Keywords

1 Introduction

In recent years, modern data centers host a variety of services and applications such as web search, social networks and scientific computing for various private, non-profit and government systems [1]. Figure 13.1 shows the conventional Data Center Network (DCN) architecture for data centers adapted from Cisco [2]. The typical data center consists of core, aggregation and access layers. Among that, core layer provides the high-speed packet switching for all incoming and outgoing flows of the data center. In addition, it provides connectivity to multiple aggregation modules and serves as the gateway to the campus core. The aggregation layer defines the Layer 2 domain size and has the responsibility of aggregating the thousands of sessions leaving and entering the data center [3].It also provides value added services such as load balancing, firewalling, offloading to the servers across the access layer switches [3]. The aggregation layer connects to the core layer using Layer-3 10 Gigabit Ethernet links. The traffic in the aggregation layer primarily consists of core layer to access layer and access layer to access layer. Furthermore, the access layer operates in Layer 2 or Layer 3 modes and provides the physical level attachment to the server resources.

Fig. 13.1
figure 1

Conventional data center architecture [2]

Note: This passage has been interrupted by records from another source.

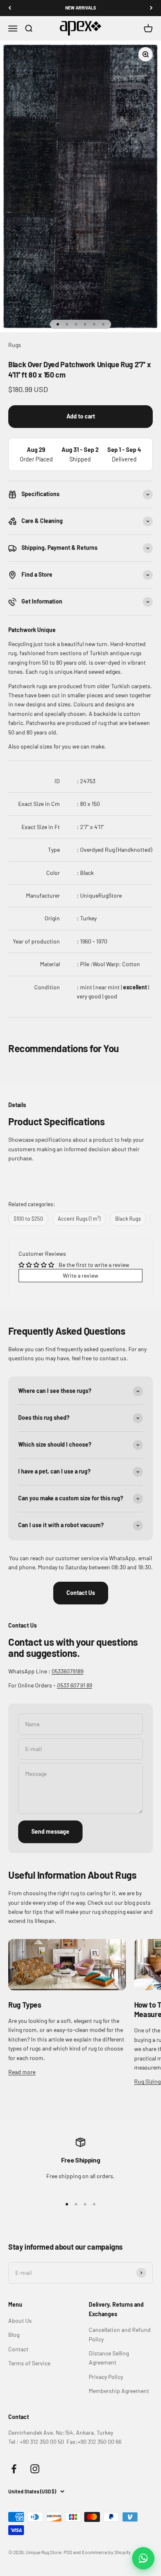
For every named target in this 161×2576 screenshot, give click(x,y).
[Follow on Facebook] (13, 2468)
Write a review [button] (80, 1275)
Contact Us (80, 1592)
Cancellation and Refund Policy (120, 2334)
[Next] (151, 8)
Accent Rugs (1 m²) (79, 1218)
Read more (22, 2071)
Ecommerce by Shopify (106, 2552)
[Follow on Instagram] (34, 2468)
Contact (18, 2349)
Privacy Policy (106, 2376)
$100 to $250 (28, 1218)
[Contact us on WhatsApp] (143, 2558)
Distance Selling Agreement (109, 2358)
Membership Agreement (119, 2390)
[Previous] (9, 8)
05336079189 (67, 1671)
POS (68, 2552)
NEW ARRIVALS (80, 7)
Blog (13, 2334)
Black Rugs (128, 1218)
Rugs (14, 344)
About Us (20, 2320)
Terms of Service (29, 2363)
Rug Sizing (147, 2081)
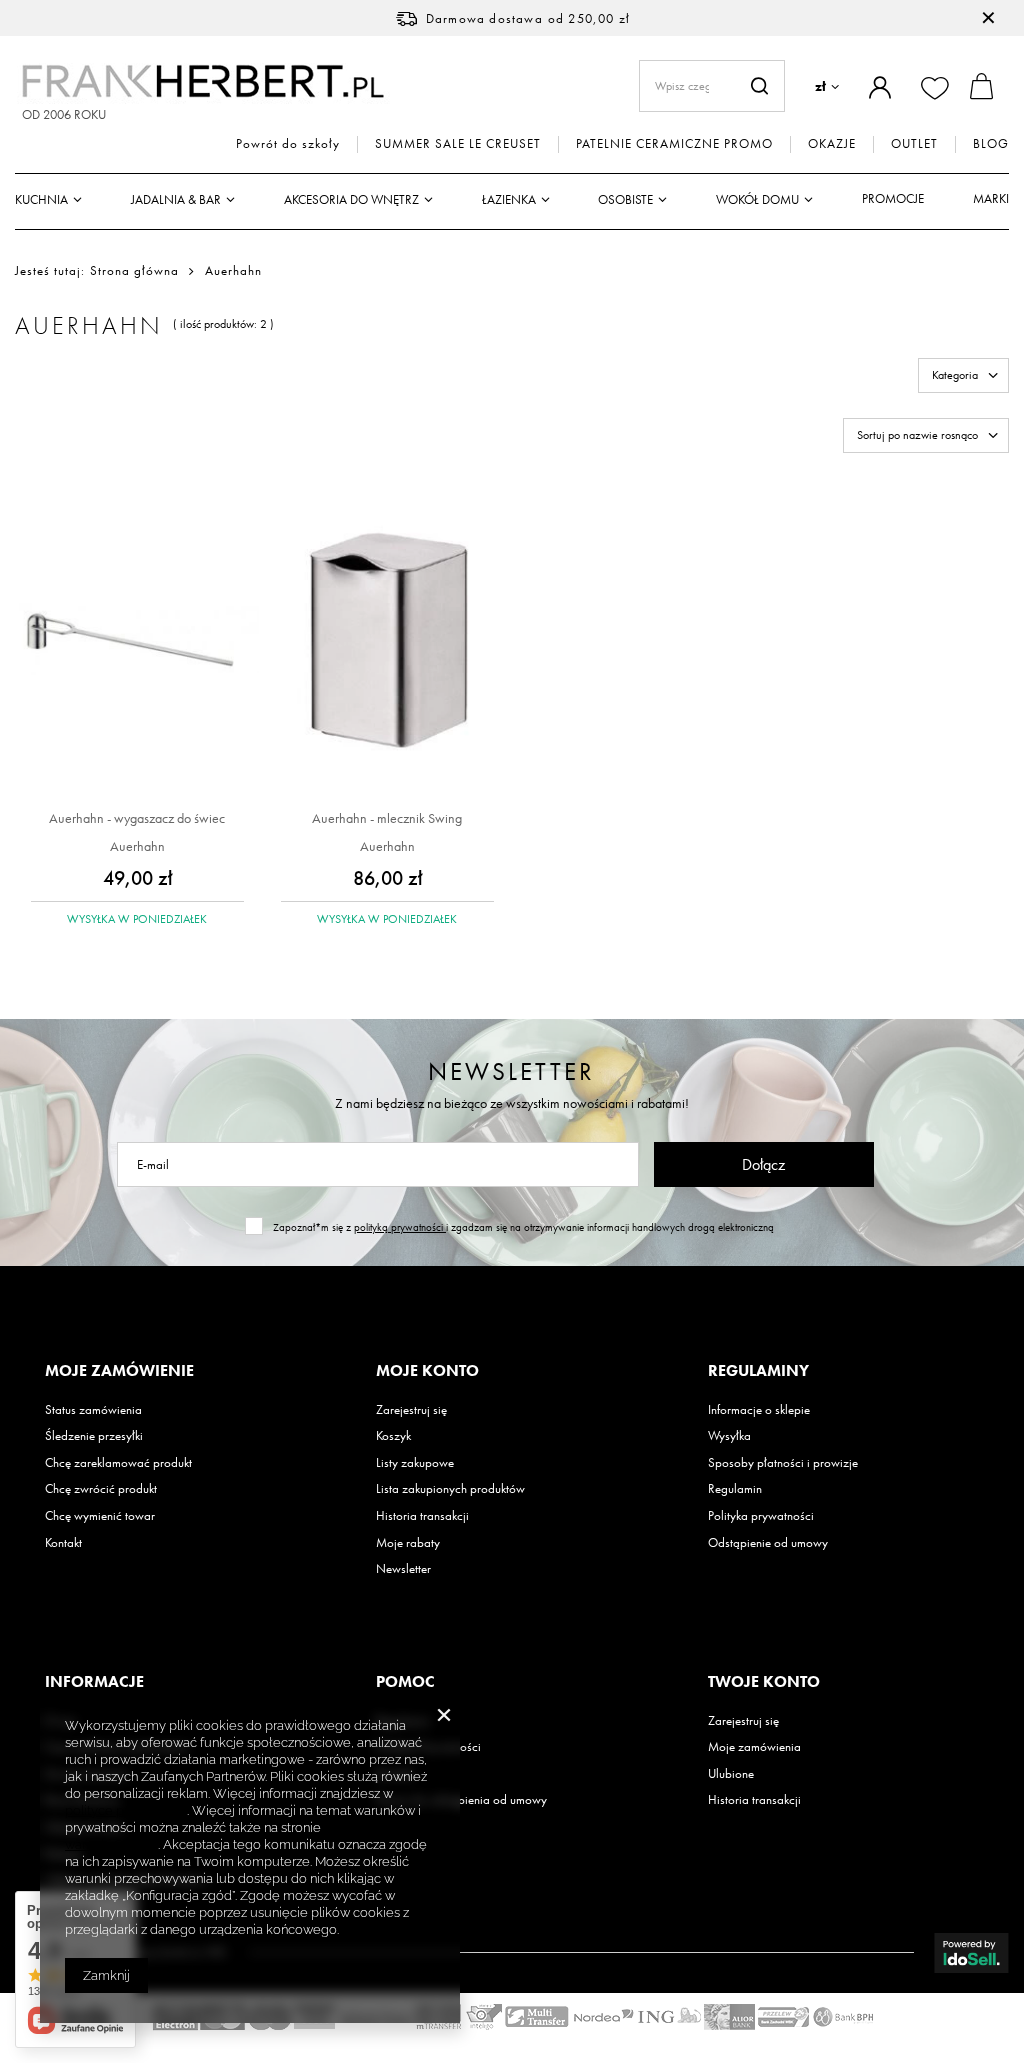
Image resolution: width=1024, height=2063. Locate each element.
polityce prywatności (126, 1810)
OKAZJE (832, 144)
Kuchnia (41, 199)
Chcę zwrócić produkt (101, 1489)
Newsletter (511, 1071)
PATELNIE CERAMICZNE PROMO (674, 144)
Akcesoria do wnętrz (351, 199)
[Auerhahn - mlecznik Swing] (387, 641)
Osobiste (625, 199)
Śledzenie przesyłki (94, 1436)
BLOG (991, 144)
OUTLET (914, 144)
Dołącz (763, 1164)
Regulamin (735, 1489)
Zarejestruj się (411, 1410)
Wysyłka (729, 1436)
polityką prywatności (400, 1227)
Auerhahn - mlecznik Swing (387, 818)
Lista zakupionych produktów (450, 1489)
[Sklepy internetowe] (971, 1953)
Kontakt (63, 1543)
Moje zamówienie (119, 1371)
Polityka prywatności (761, 1516)
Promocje (893, 198)
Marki (991, 198)
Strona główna (134, 270)
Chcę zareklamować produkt (118, 1463)
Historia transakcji (422, 1516)
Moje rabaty (408, 1543)
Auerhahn (137, 846)
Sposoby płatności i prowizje (783, 1463)
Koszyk (393, 1436)
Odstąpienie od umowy (768, 1543)
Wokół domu (757, 199)
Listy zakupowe (415, 1463)
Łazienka (509, 199)
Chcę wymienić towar (100, 1516)
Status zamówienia (93, 1410)
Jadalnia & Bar (176, 199)
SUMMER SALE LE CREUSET (458, 144)
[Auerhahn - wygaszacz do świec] (137, 641)
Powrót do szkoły (288, 144)
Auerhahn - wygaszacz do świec (137, 818)
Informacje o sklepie (759, 1410)
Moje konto (427, 1371)
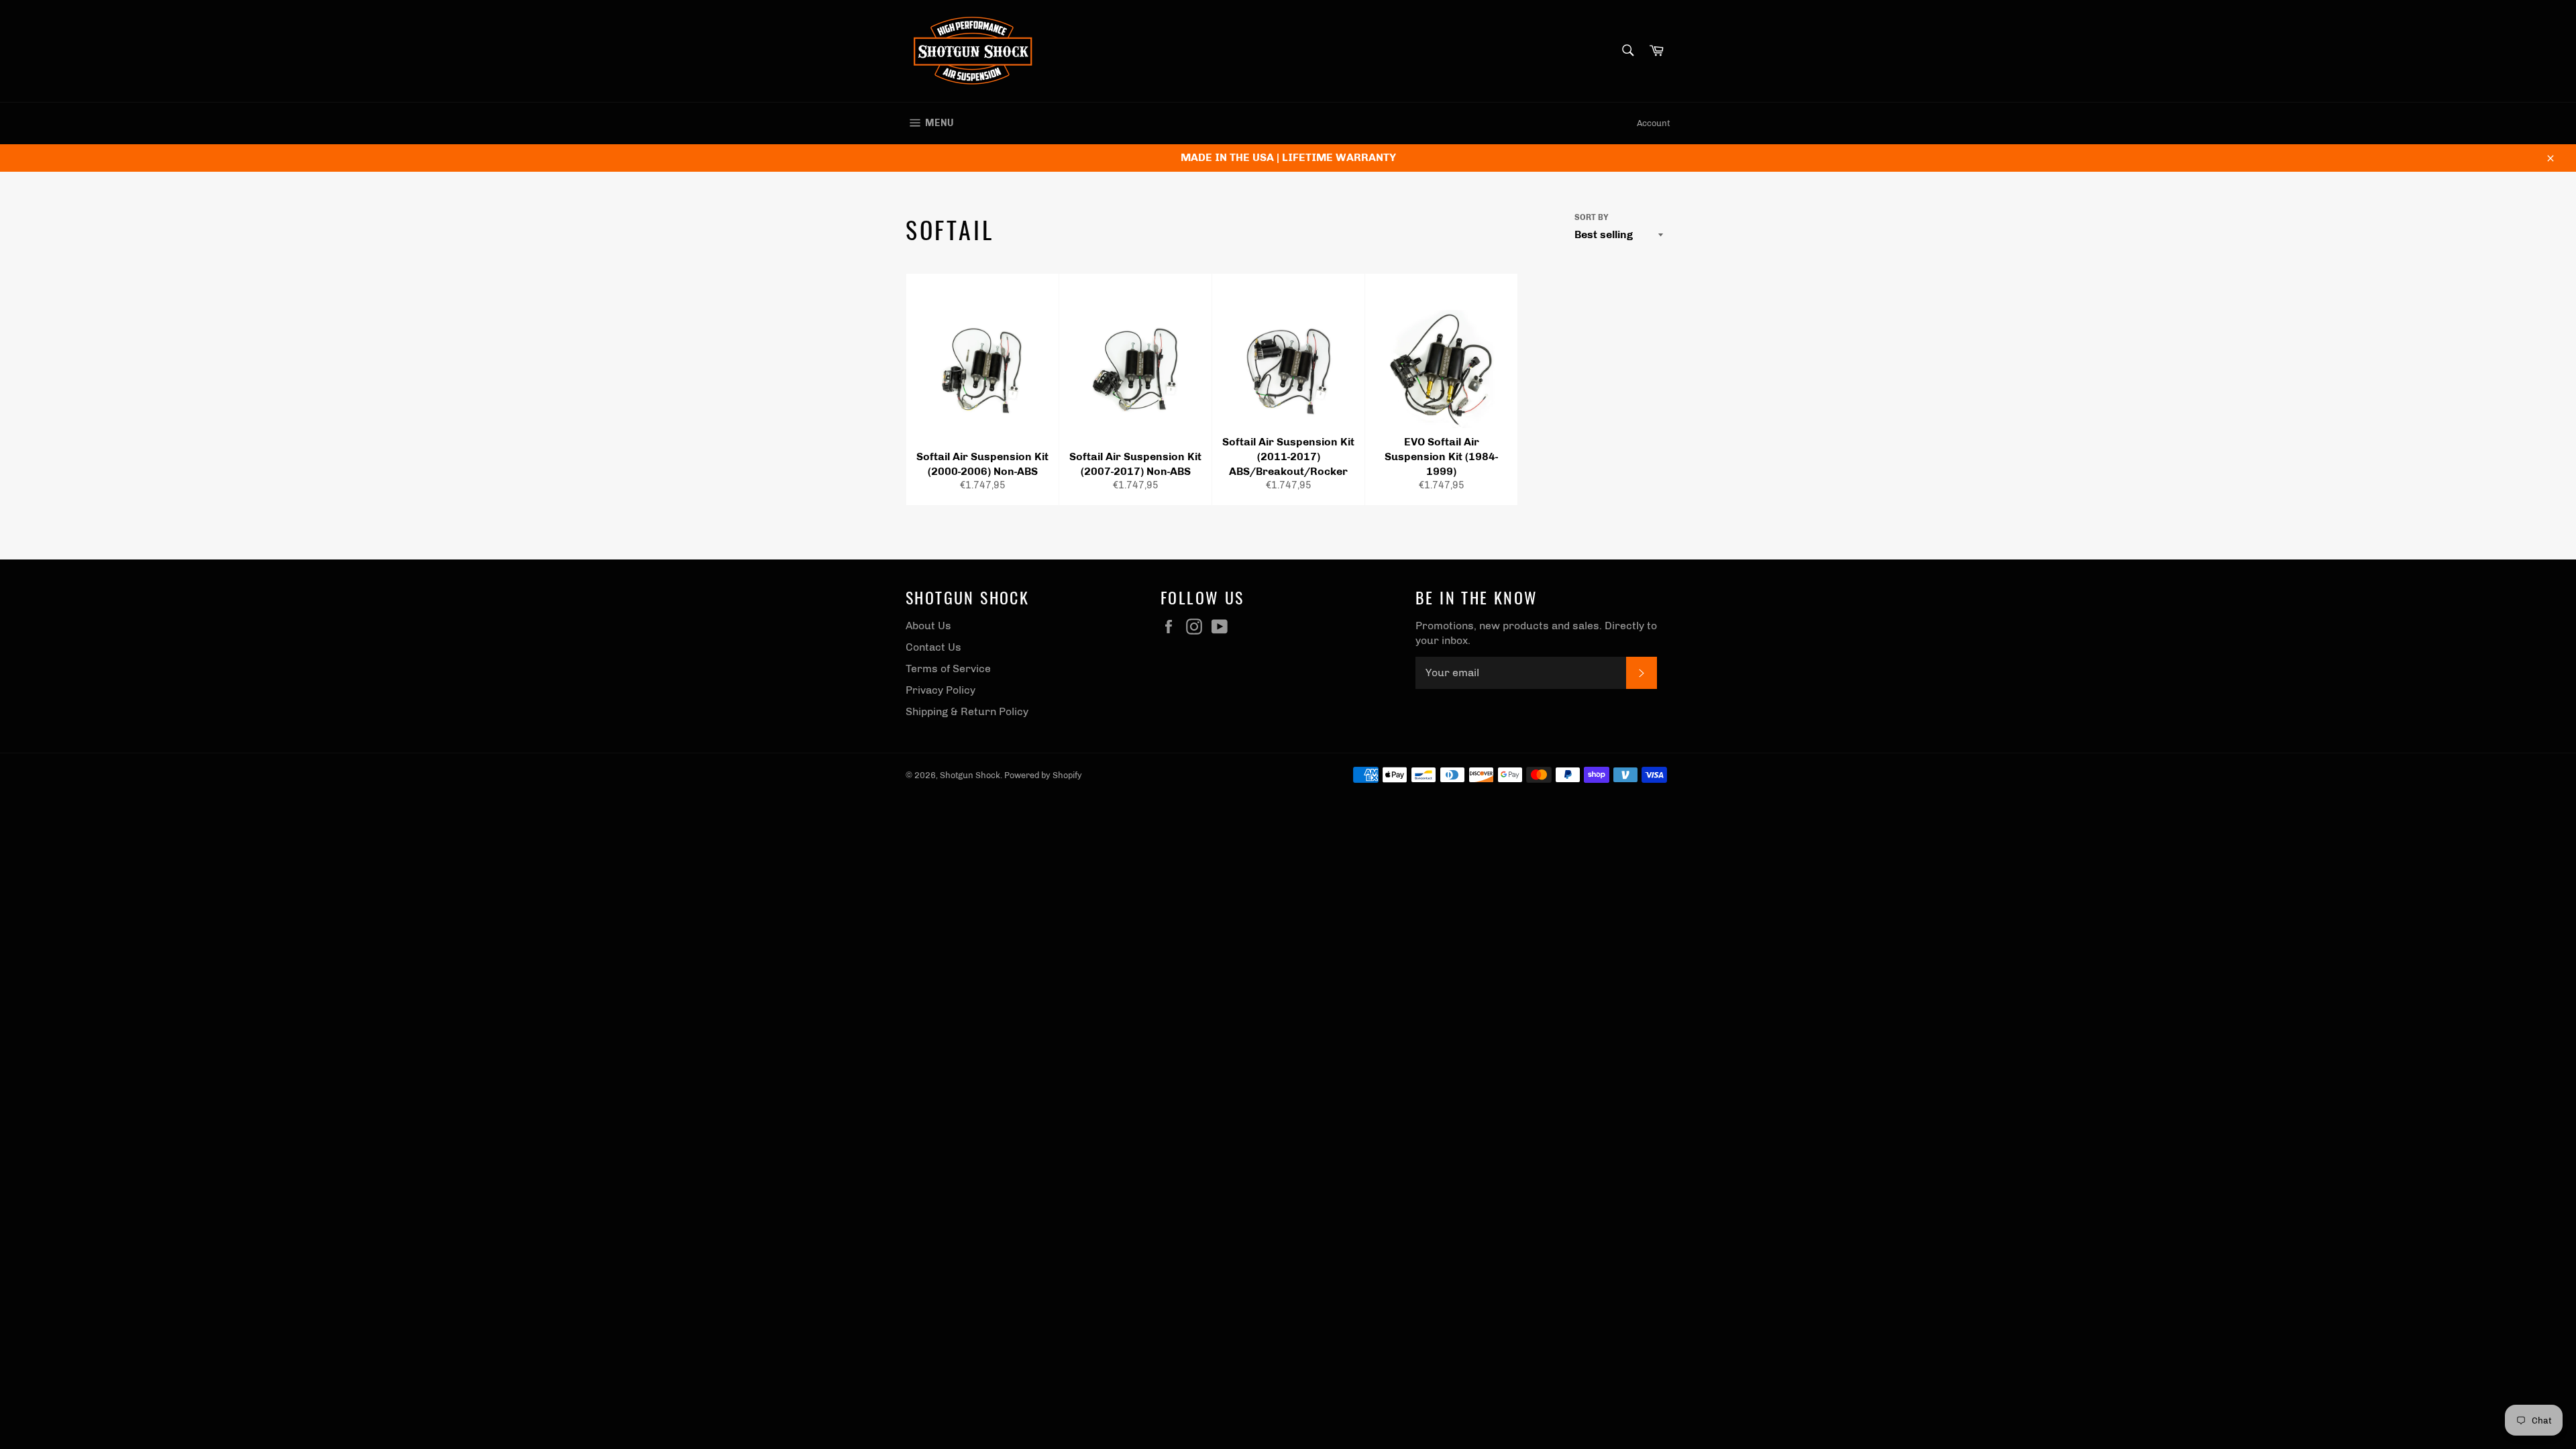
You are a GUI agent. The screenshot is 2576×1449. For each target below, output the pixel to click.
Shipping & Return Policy (967, 711)
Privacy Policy (940, 690)
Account (1653, 123)
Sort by (1591, 217)
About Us (928, 625)
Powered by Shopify (1043, 775)
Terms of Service (948, 668)
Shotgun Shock (970, 775)
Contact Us (933, 647)
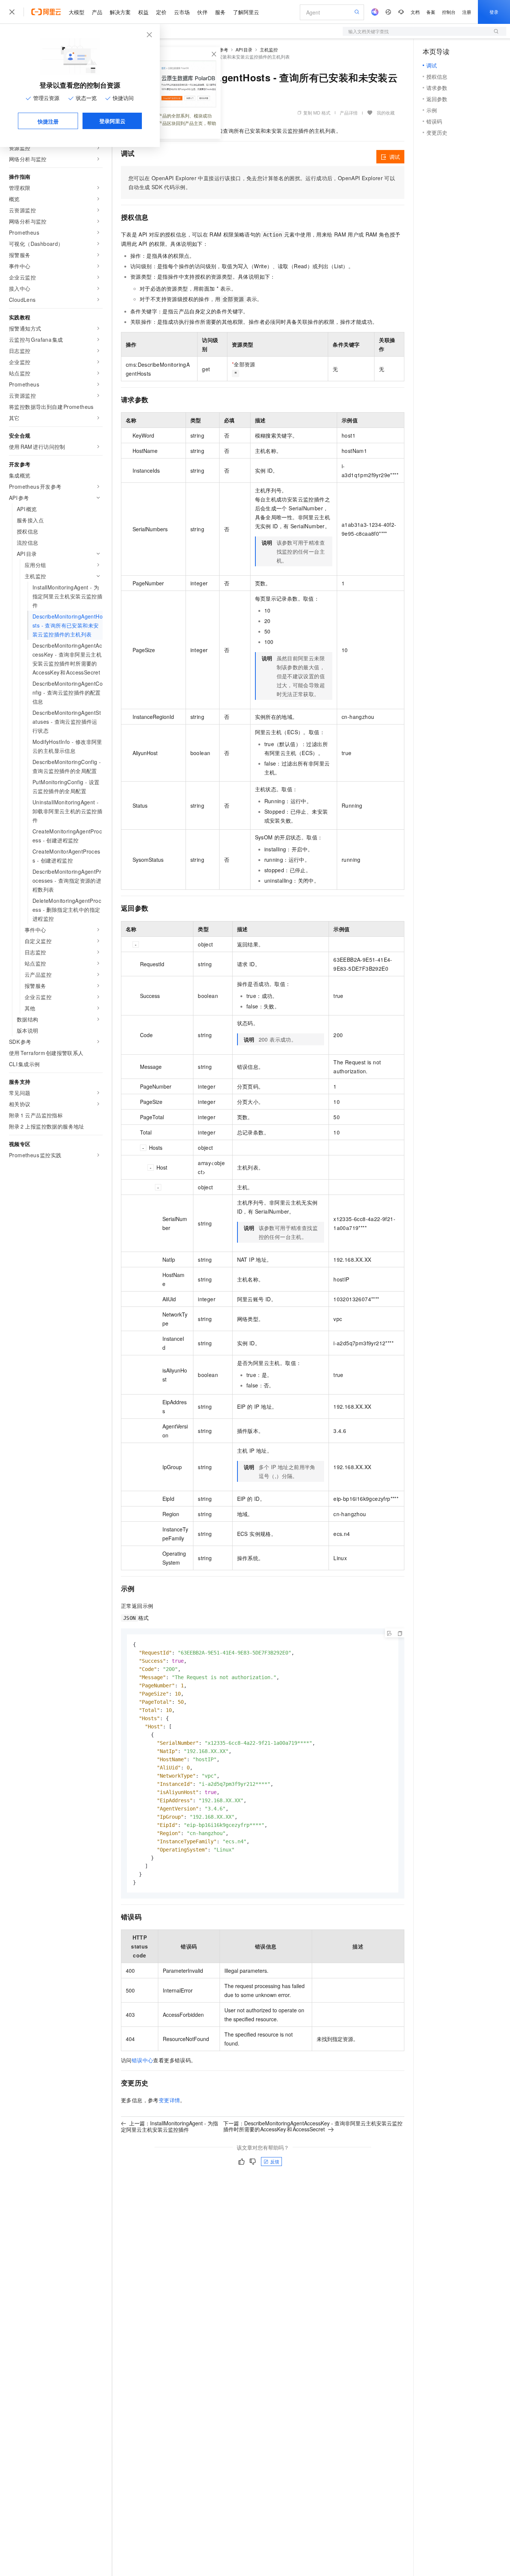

For communication between nodes, the vast majority data centers use Transmission Control Protocol (TCP) [4]. However, recent research has shown that the TCP does not work well in the unique data center environment [5]. One of the main reasons for the TCP throughput collapse in DCN is TCP Incast congestion. Incast congestion is a catastrophic loss in throughput that occurs when the number of senders communicates with a single receiver by sending data increases beyond the ability of an Ethernet switch to buffer packets. It leads to severe packet loss and consequently frequent TCP timeouts and thereby reduces the performance of TCP.

Recently, few attempts have been made to increase the TCP performance in DCN, but still the problem is not completely solved. Among the existing solutions, DCTCP gained more popularity in academic as well as industry areas due to its better performance in terms of throughput and latency. DCTCP uses very small buffer space compared to other existing solutions. As a result, the sender’s congestion window size of DCTCP remains very small which leads to TCP timeouts. In this paper, by considering the limitation of DCTCP, we modified the congestion window adjustment scheme of DCTCP and proposed an efficient rate adjustment method which is capable to control Incast congestion and thereby increase the throughput of TCP. The results of a series of simulations in a typical data center network topology using Qualnet demonstrates that the proposed solution can significantly reduce the timeouts and noticeably improves the performance compare to DCTCP in terms of throughput under various network conditions.

The remainder of the paper is organized as follows. In Sect. 13.2, we present the related work. Section 13.3 describes the details of proposed algorithm. In Sect. 13.4, we describe our experimental methodology and present our results. Finally, Sect. 13.5 concludes our work.

2 Related Work

The performance degradation of TCP in data center networks mainly due to Incast congestion. This issue has already attracted the attention of many researchers in our research community. In this section, we survey the solutions proposed recently for controlling TCP Incast congestion in data center networks.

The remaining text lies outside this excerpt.